• Task description: Look through the material below. Return exactly the lines from the one with "Task: Open Domain Mapping in the sidebar" through the one with "1366x767 pixels.", both included.

• Input data:

*** Begin section ***

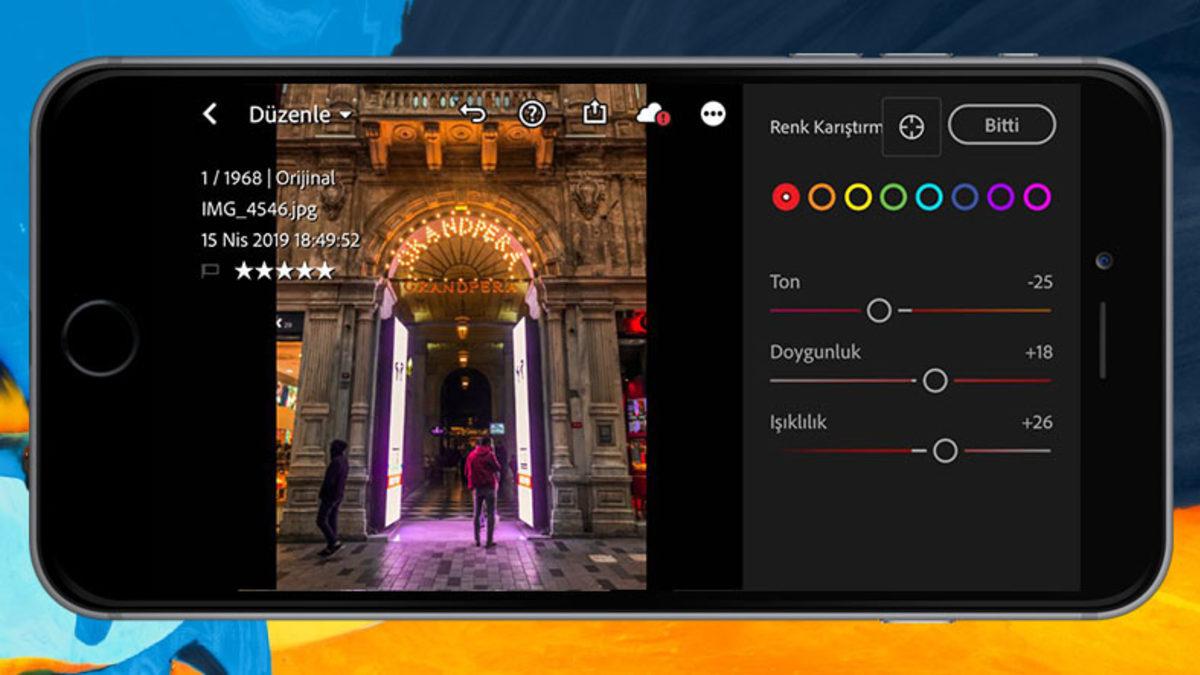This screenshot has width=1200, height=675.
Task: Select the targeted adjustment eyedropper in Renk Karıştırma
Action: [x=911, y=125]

*** End section ***
*** Begin section ***

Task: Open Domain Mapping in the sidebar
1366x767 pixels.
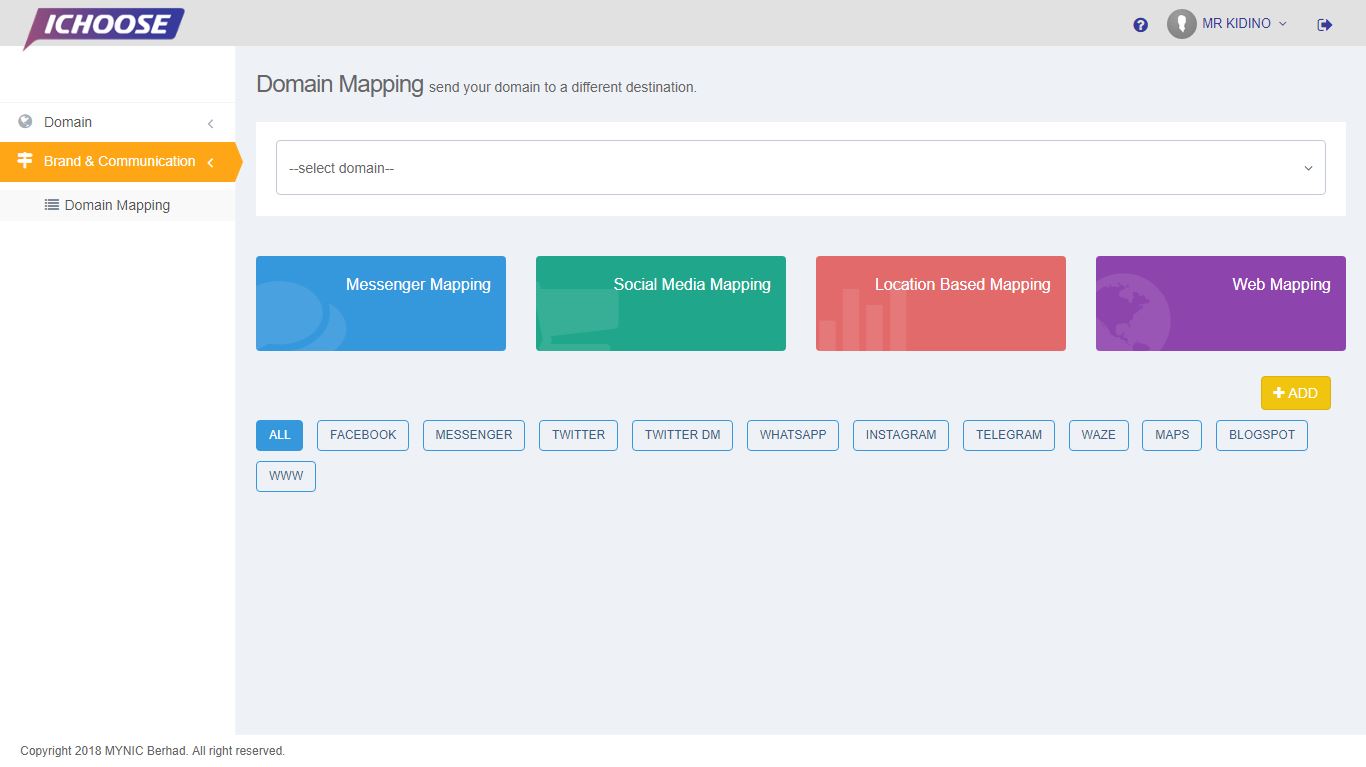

*** End section ***
*** Begin section ***

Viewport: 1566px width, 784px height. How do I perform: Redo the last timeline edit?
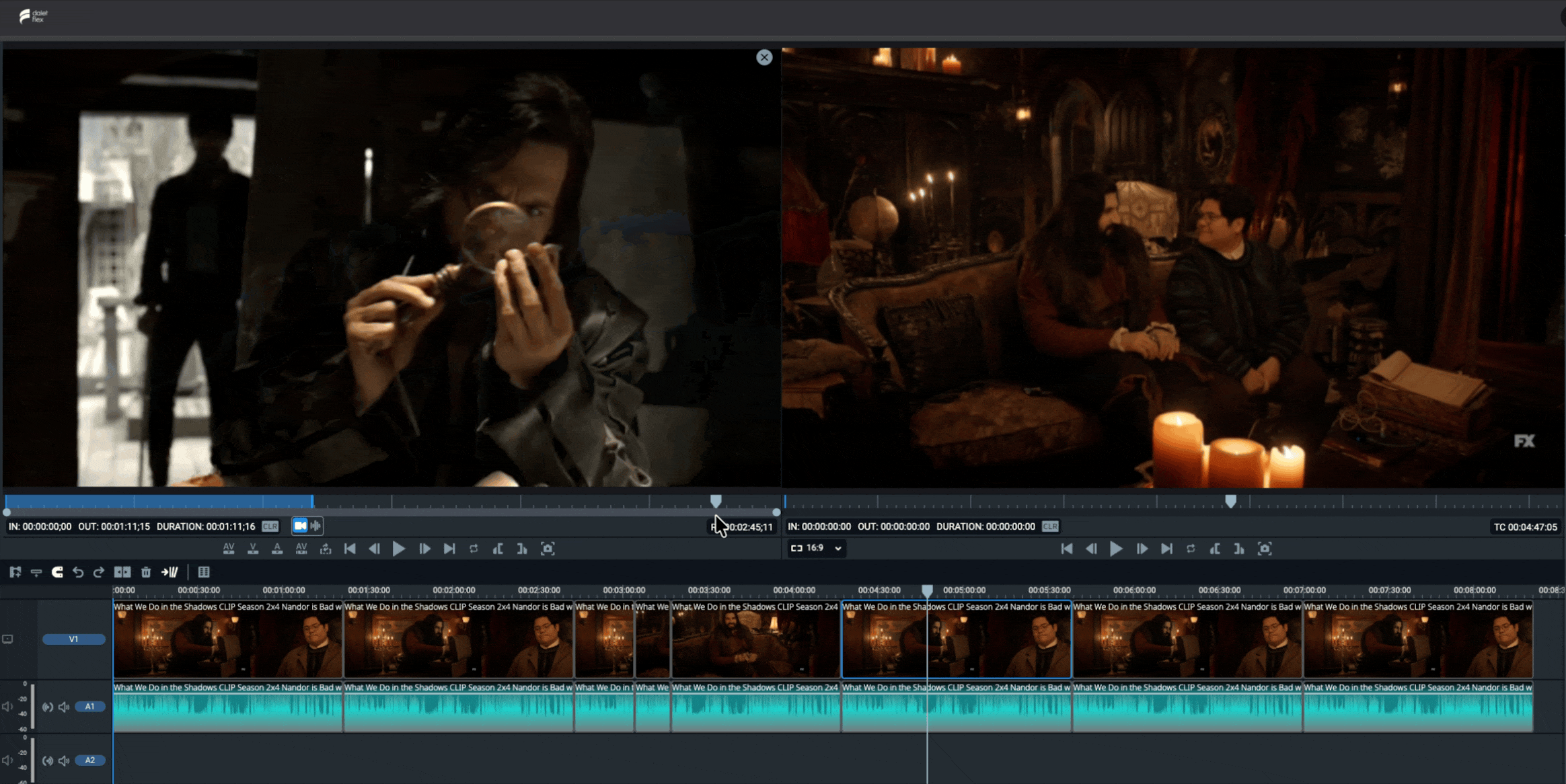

*** End section ***

• Answer box:
Task: Open Domain Mapping in the sidebar
1366x767 pixels.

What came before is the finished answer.